Mayor Michael Bloomberg and city Schools Chancellor Joel Klein say their policies are working and that standard test scores and graduation rates are up. But there are a half−dozen ways to fake test scores. Then there is the policy of credit recovery in high schools, where a student who failed a course can turn in an unmonitored report and receive credit for that course. I do not think this is terrible because sometimes a teacher has a personal hatred of a student and this could be a way to help that student.
Teachers learn from principals and sometimes pick on a student to show the class they mean business. This is the policy the principals now use on teachers. Some principals give “U” ratings to teachers to show they mean business. A teacher with 20 years of satisfactory work is given a “U,” then observed by the administration and given advice on how to be better. By the end of the school year, the teacher is given an “S” and the administrator can show the work done to improve the teacher. But if the teacher has too high a salary, he or she can be forced out so a new teacher can be hired at half the salary.
The City Council, state legislative education committees and individual legislators have been holding hearings. Parents have been complaining that they no longer have a voice in the weakened school districts. Superintendents have little or no power, community education councils have no power and parents have nowhere to go to solve problems — except newspapers. Some parents complain that the mayor ignores the law and it should be made stronger with oversight powers to make him follow the law and give parents more of a voice.
The teachers suffer, but they have the United Federation of Teachers to support them. Tens of thousands of teachers and parents were at a recent City Hall rally. One good thing the DOE did was create smaller schools, but the bad thing was teachers were let go because the schools had become smaller. Some of these teachers had been teaching for 20 or 30 years and had large salaries. Principals would not hire them under the new system because the higher salaries used up too much of the money allocated to the school. New principals do not realize older teachers have institutional memories, which can be valuable.

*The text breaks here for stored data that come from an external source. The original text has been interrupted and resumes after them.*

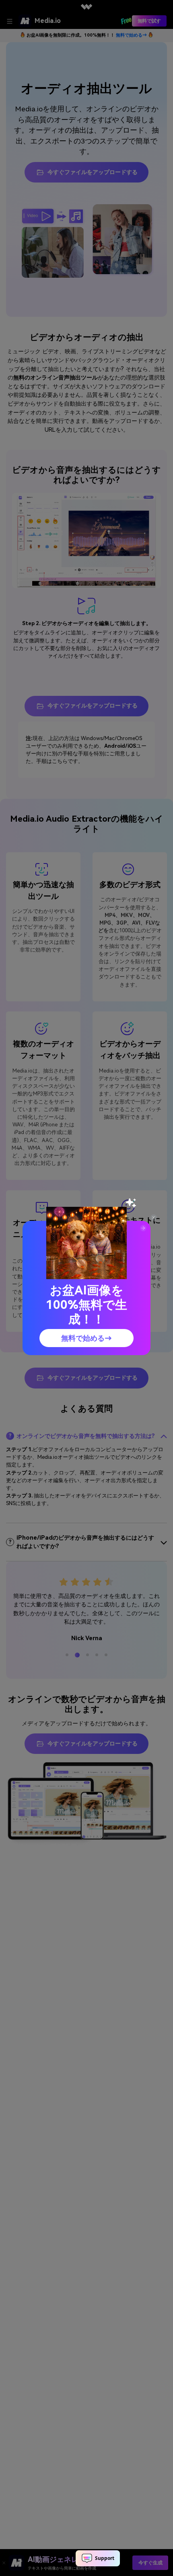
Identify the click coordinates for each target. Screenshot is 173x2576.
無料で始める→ (86, 1338)
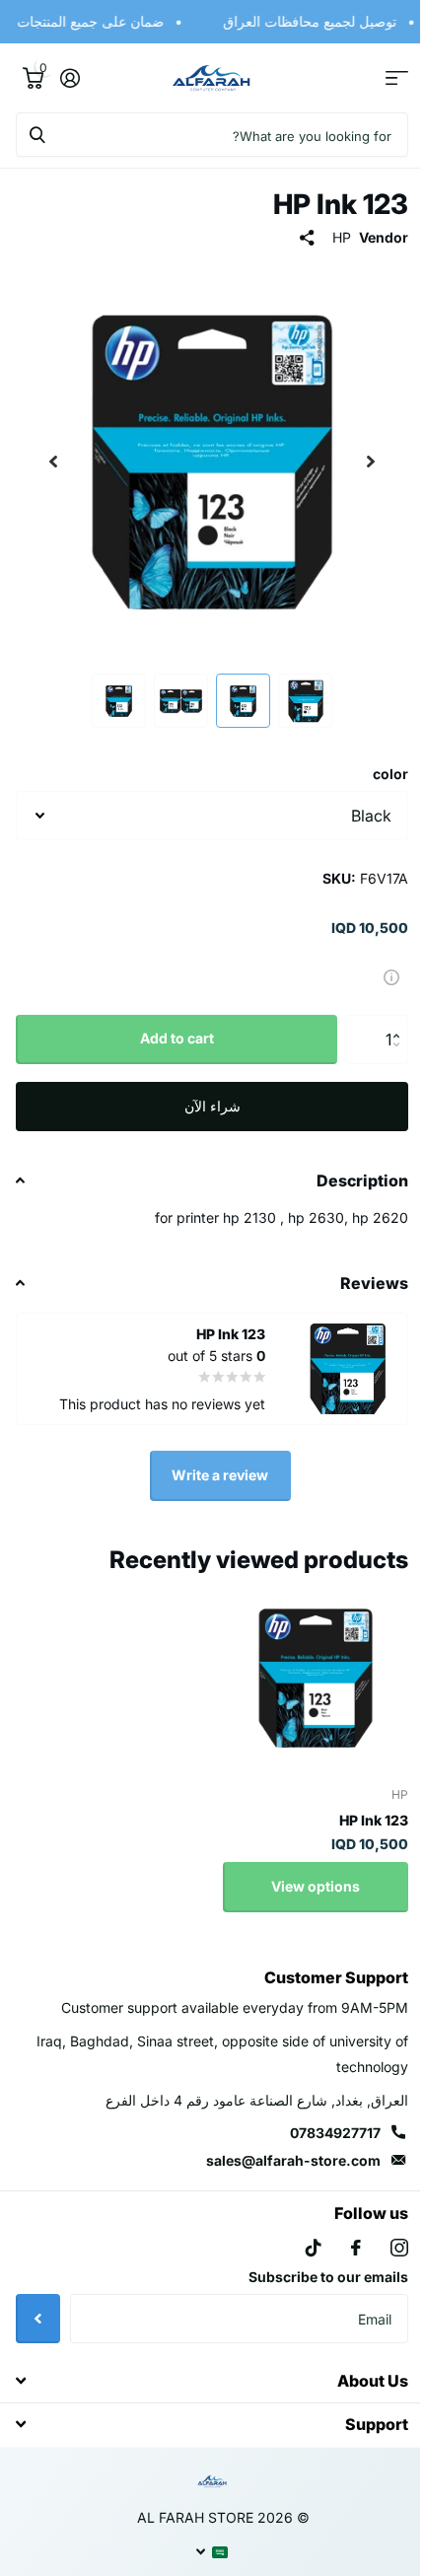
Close (204, 2365)
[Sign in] (69, 78)
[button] (386, 1007)
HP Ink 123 (358, 1805)
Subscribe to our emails (313, 2262)
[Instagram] (384, 2233)
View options (300, 1871)
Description (347, 1166)
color (375, 759)
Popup (377, 961)
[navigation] (356, 461)
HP (327, 237)
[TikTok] (299, 2233)
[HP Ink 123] (300, 1662)
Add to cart (169, 1023)
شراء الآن (205, 1091)
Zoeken (37, 134)
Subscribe (38, 2303)
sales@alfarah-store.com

Recently, there was a flap over the fact that UFT members gave Council members cards with questions during a hearing concerning charter school advocates. Some people were embarrassed that questions were given, but that is the duty of a teachers union. Teachers care because their own children attend city public schools. What should have been asked was:
• Do charter schools only select the best students and not those who are slow learners or have learning problems?
• How many problem students do charter schools expel?
• How much money do corporation presidents, who run charter schools, make?
If some of this information has made you curious, attend a meeting or hearing concerning the law which created the current city school governance structure. Write or call your legislators. You have until June.